ボンッ!と少し離れた所で爆発音が聞こえて来た。音のした方を見ると空中に1つ小さな黒い雲が浮かんでいた。ボン、ボンッ‼︎と言う爆発音と共に次々と同じような雲が俺達の周りに現れる。的基地に配備してある対空砲からの攻撃だ。
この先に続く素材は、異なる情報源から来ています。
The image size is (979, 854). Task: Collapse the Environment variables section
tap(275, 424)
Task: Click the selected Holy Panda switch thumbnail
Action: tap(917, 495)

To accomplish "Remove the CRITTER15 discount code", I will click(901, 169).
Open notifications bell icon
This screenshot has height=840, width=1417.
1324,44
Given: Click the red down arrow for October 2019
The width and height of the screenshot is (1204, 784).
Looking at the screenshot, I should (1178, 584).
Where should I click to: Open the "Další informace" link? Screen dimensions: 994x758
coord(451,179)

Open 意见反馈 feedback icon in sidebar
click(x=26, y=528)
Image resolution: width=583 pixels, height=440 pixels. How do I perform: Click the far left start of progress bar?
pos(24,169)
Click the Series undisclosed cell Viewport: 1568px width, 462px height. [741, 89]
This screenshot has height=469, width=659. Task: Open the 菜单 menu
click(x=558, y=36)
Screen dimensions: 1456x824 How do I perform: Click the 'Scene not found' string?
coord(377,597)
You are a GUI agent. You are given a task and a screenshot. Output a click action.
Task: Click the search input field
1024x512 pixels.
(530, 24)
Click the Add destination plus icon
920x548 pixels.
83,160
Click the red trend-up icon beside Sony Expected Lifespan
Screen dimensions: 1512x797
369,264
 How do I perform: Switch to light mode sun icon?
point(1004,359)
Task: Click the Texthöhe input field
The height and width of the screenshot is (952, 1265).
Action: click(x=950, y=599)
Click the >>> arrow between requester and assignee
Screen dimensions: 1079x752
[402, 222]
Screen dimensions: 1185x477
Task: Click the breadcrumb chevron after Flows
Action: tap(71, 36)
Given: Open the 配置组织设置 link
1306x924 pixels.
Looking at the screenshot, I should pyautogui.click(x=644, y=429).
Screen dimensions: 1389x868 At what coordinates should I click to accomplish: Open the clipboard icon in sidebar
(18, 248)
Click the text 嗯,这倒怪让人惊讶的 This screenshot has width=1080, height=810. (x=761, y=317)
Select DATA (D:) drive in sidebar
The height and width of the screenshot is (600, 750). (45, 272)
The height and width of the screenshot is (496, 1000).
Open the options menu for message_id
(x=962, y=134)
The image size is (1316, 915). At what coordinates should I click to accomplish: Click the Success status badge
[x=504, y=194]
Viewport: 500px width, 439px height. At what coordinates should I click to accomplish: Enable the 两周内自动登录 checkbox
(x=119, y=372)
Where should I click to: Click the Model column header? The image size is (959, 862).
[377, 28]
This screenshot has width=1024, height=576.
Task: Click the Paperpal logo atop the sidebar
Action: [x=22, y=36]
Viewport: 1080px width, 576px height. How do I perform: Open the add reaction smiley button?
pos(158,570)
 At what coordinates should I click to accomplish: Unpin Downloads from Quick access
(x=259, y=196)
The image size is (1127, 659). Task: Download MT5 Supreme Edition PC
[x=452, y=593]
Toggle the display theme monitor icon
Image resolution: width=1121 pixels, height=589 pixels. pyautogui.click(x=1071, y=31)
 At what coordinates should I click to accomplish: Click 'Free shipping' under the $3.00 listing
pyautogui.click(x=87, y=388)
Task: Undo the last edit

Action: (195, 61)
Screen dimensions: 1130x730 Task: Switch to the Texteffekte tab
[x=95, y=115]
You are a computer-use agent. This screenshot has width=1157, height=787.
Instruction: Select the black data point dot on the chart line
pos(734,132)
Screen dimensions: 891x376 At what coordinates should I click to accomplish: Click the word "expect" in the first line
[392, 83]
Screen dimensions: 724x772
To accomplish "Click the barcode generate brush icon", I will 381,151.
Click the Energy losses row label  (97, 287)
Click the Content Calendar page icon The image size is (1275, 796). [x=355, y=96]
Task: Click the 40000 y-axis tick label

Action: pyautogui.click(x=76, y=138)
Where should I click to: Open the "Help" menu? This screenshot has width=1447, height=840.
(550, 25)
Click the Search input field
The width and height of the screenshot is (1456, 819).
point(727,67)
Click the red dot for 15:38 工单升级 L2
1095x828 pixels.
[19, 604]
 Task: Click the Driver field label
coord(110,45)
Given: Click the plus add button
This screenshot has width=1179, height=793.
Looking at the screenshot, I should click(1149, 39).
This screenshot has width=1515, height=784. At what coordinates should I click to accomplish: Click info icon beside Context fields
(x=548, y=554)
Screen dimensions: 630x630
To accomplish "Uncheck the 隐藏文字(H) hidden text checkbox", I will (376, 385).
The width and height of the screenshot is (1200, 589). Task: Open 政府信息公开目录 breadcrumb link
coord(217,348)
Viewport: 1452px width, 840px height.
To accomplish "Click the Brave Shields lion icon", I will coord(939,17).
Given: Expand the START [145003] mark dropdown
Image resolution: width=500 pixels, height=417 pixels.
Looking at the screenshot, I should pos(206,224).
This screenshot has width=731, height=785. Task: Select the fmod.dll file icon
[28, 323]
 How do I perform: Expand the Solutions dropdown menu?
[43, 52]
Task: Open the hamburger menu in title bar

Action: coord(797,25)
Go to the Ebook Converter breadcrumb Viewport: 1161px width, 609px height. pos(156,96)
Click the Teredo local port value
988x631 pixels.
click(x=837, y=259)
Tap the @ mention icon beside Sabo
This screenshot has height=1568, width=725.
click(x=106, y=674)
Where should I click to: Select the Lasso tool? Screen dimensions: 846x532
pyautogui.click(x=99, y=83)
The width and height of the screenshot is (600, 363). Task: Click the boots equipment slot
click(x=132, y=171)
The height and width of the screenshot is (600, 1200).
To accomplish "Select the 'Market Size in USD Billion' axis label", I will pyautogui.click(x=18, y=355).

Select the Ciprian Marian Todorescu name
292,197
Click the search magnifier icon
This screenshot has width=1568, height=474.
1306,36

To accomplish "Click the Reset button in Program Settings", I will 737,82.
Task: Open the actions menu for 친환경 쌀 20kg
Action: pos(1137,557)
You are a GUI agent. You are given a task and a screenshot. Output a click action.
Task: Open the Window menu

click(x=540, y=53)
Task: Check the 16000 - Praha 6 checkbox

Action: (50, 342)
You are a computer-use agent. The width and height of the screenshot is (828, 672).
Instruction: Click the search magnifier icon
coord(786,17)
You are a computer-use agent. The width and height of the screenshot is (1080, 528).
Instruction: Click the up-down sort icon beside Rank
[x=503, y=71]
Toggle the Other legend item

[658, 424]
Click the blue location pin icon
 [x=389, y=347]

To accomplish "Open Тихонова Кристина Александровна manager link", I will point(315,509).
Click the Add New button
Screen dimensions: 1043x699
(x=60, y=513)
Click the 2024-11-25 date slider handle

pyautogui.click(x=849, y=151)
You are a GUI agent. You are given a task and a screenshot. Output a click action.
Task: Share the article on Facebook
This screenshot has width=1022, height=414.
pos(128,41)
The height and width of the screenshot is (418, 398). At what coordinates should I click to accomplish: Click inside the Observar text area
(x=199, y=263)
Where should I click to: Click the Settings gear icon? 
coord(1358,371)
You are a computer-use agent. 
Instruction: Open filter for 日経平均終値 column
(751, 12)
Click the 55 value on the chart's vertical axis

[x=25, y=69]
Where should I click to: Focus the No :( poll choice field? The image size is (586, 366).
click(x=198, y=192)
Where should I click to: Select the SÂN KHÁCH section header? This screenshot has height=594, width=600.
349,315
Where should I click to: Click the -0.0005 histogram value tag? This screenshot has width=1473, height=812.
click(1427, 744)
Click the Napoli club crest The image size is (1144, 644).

「もう少し高度を上げた方が良かったんじゃないんですか?」
今俺達が飛んでいる高度は敵の対空砲の有効射程内だ。もし弾が機体に直撃しようものなら1発で木っ端微塵になるだろう。命中率は決して高くはないのだが何時こっちに弾が飛んで来るか分からない恐怖で漏らしそうだ。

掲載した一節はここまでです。